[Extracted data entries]

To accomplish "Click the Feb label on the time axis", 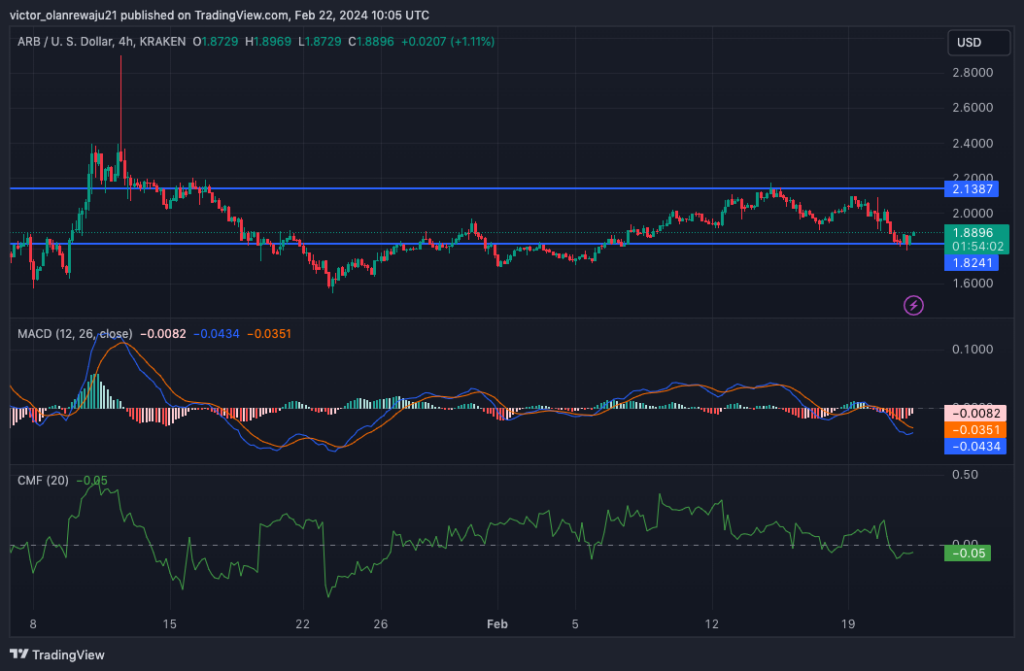I will pos(496,623).
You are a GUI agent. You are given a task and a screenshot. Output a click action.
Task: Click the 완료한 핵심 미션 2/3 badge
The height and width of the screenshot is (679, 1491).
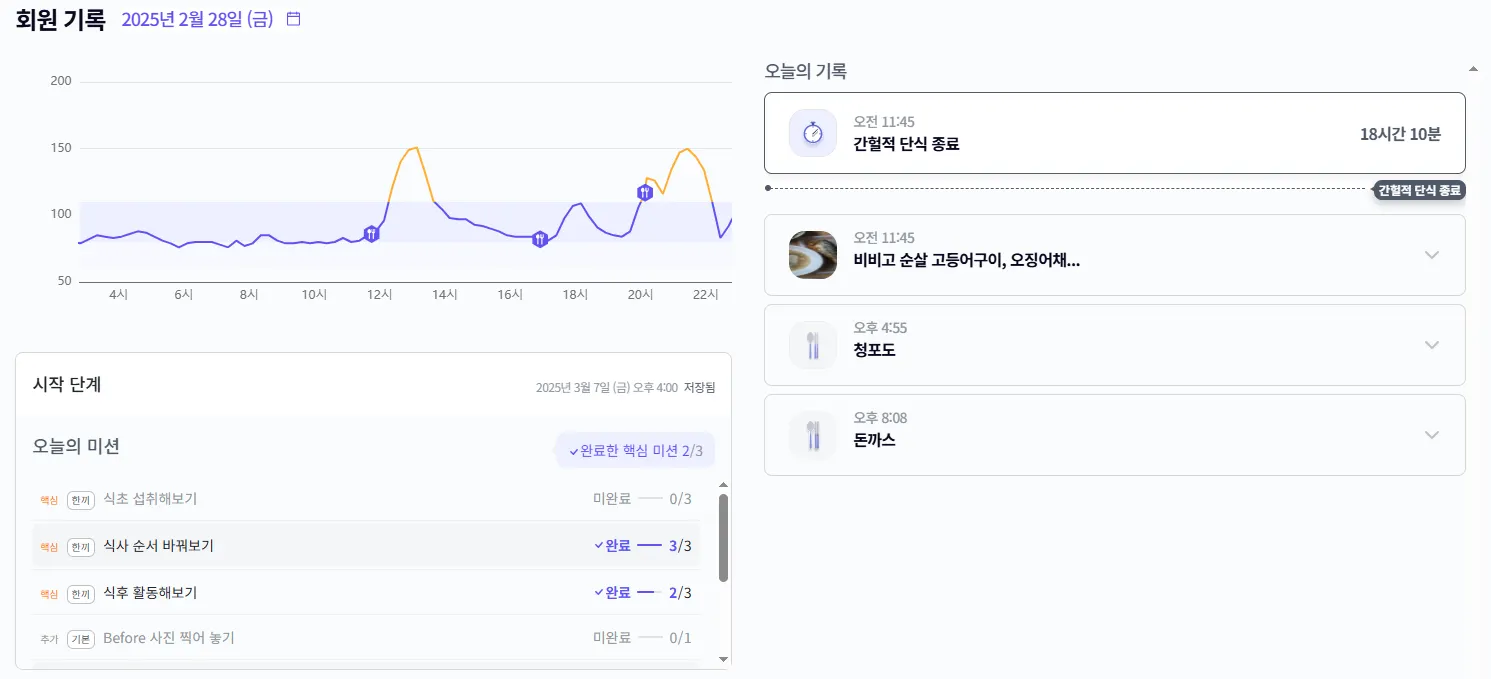[636, 451]
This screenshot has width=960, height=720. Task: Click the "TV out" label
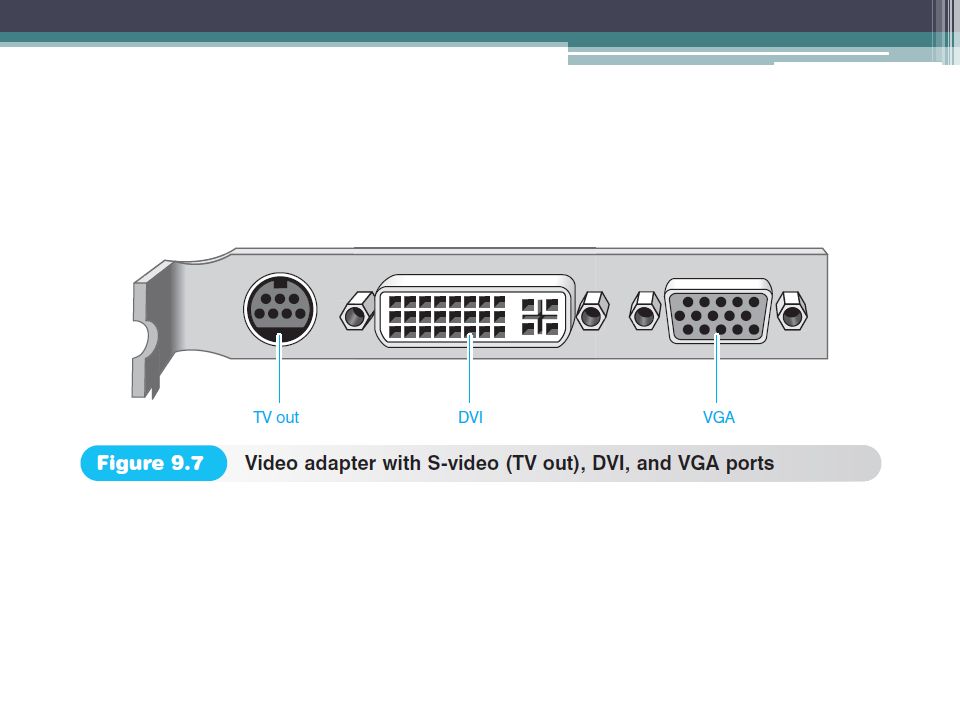pyautogui.click(x=276, y=418)
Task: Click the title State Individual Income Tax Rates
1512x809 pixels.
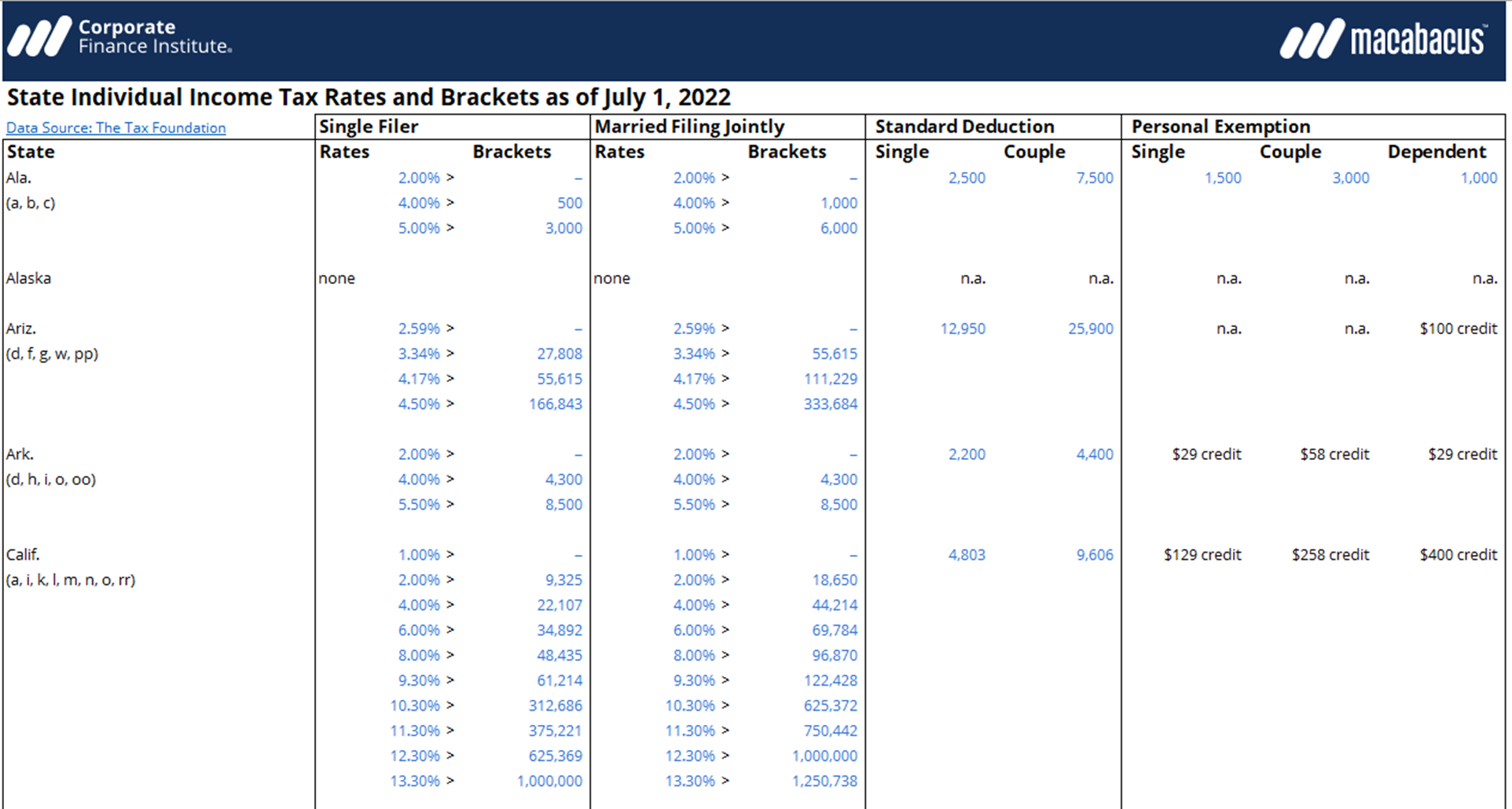Action: 369,97
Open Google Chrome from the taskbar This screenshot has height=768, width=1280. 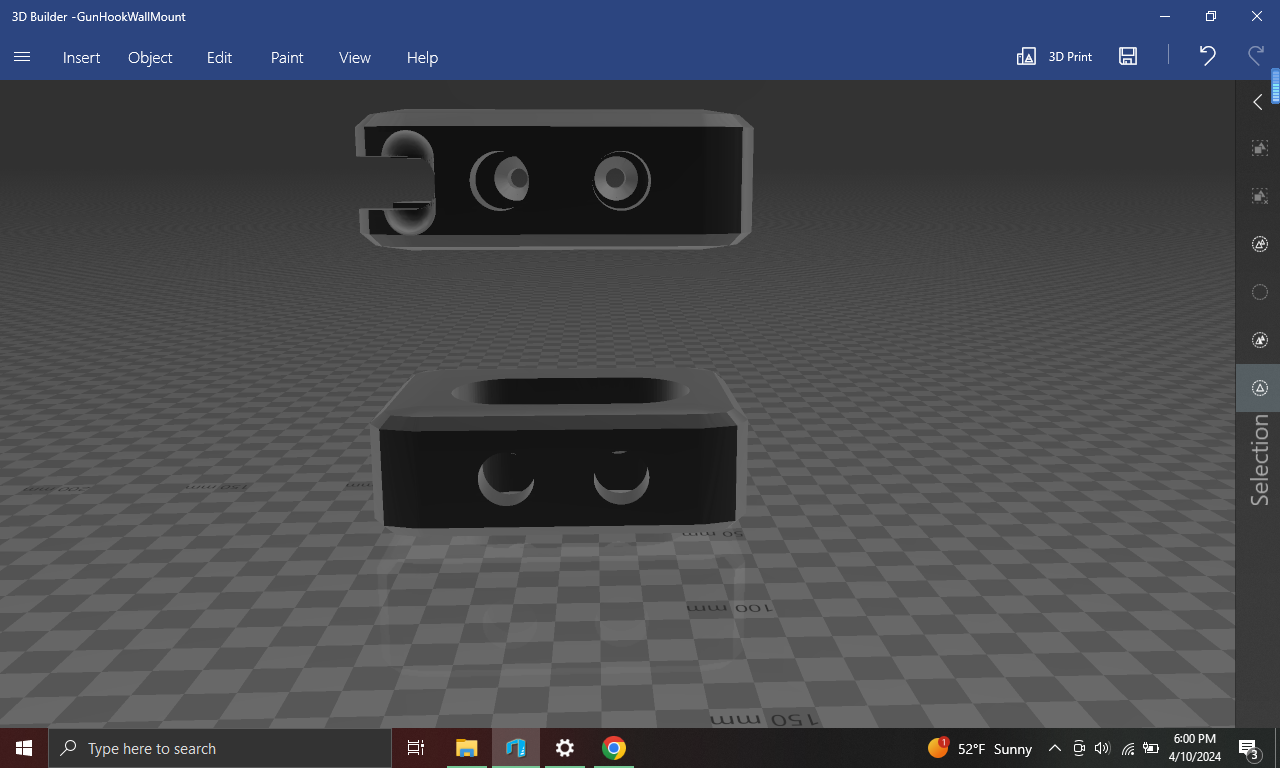613,748
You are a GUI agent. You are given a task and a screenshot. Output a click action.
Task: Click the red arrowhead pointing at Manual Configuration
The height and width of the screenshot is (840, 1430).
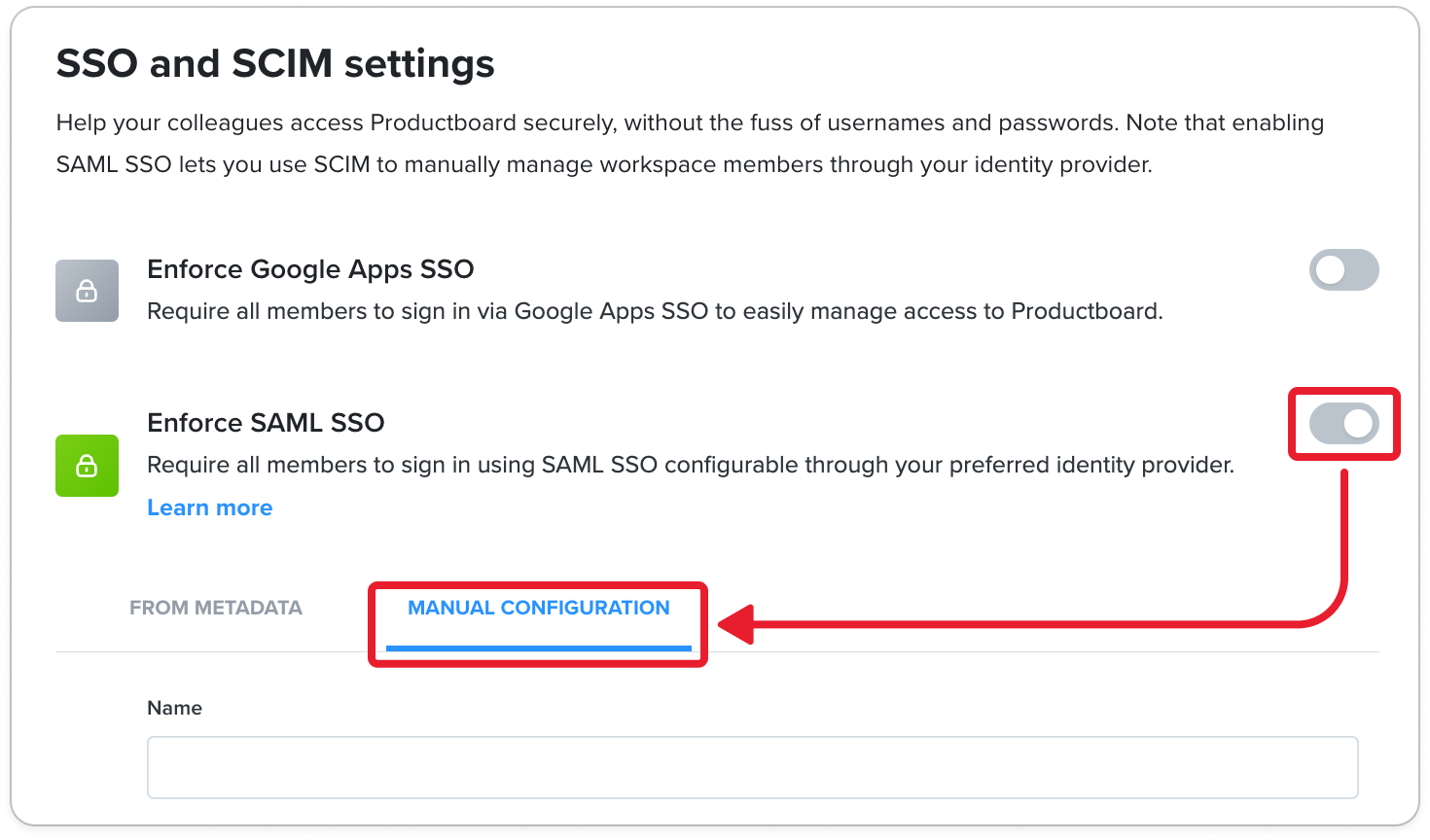[736, 624]
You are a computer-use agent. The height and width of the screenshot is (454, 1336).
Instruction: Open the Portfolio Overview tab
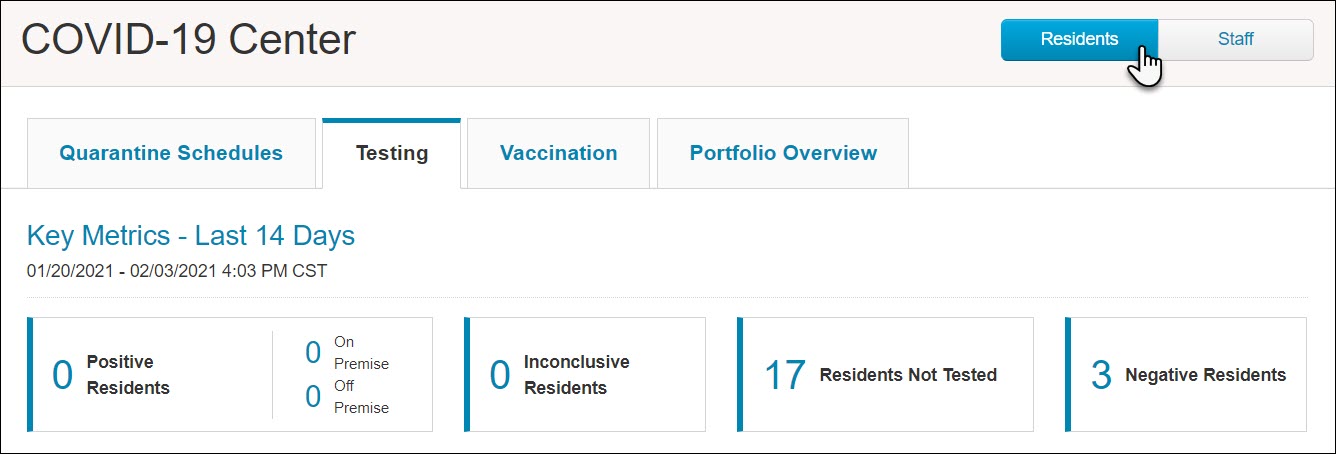(783, 153)
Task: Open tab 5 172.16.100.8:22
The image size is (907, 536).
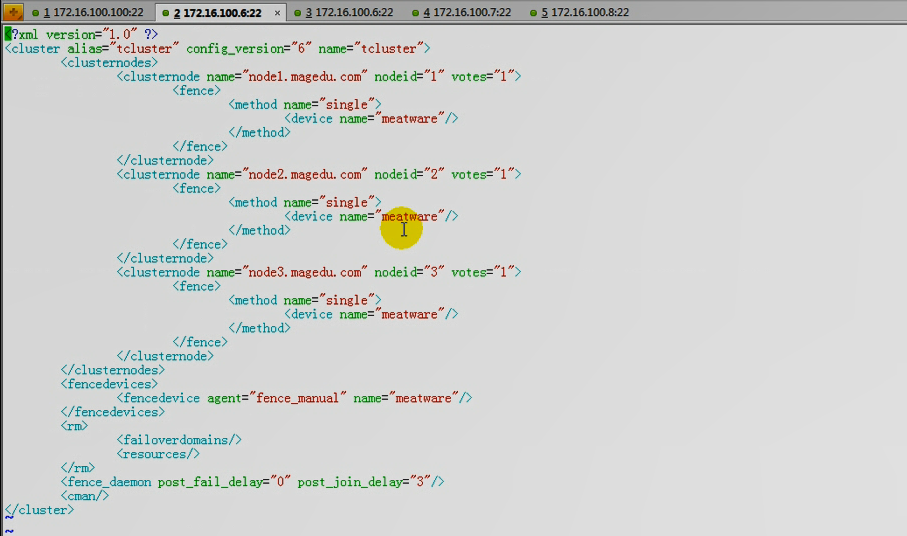Action: point(585,13)
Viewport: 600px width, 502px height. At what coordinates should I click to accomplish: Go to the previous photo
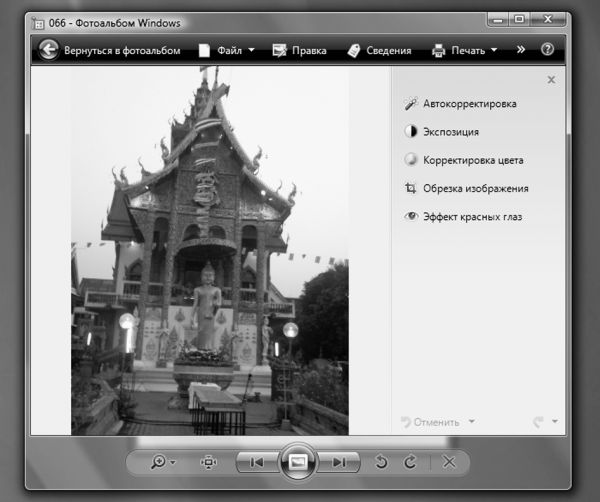256,462
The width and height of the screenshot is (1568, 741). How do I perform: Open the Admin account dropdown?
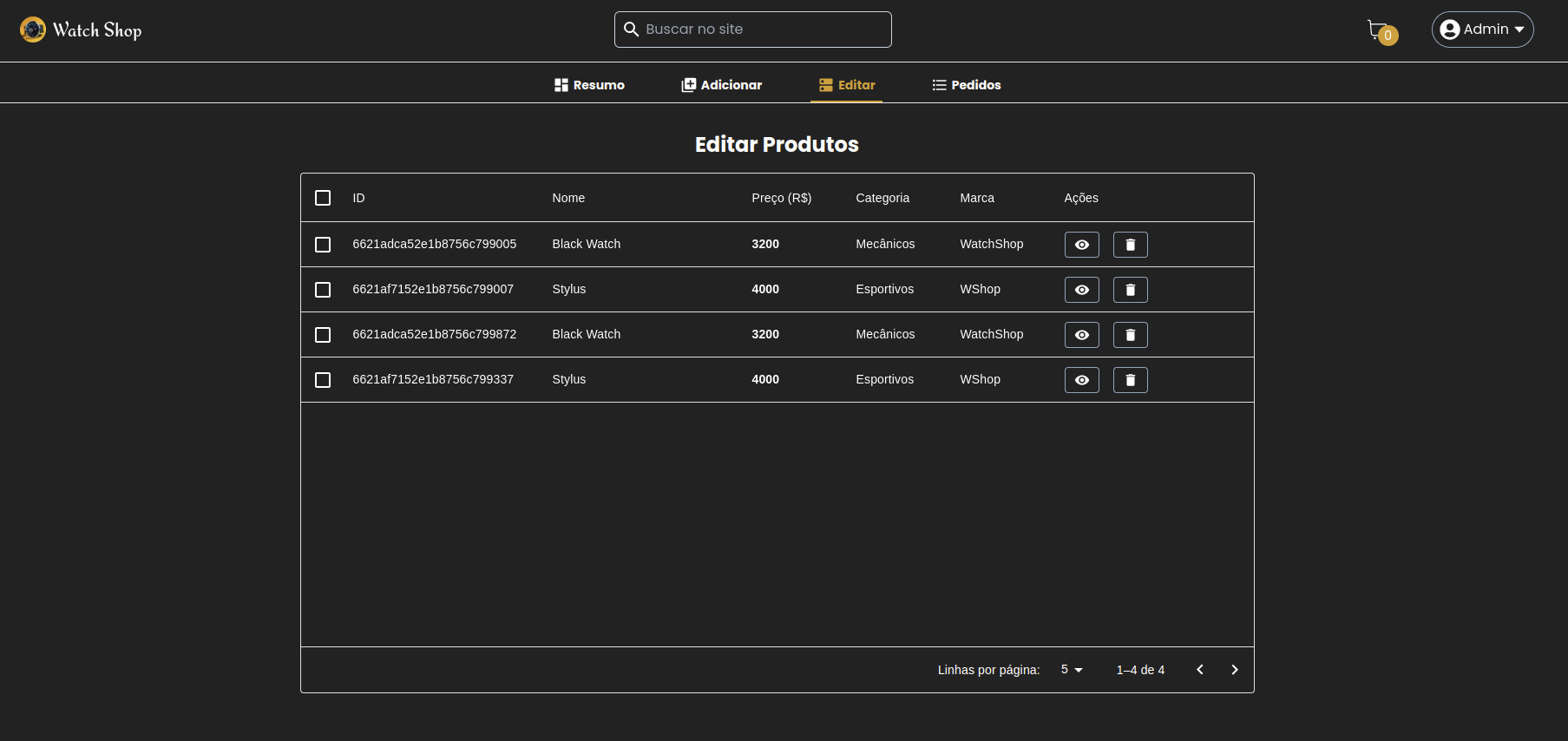click(1482, 30)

= What you should do =
Give again, word for word, only the lines from the line containing "The image size is (907, 536)." through the last line above, both included; leave the pictures out.

= Response area =
The image size is (907, 536).
Action: point(585,13)
Viewport: 600px width, 502px height. At what coordinates should I click to accomplish: Go to the previous photo
256,462
The width and height of the screenshot is (1568, 741). How do I perform: Open the Admin account dropdown?
click(1482, 30)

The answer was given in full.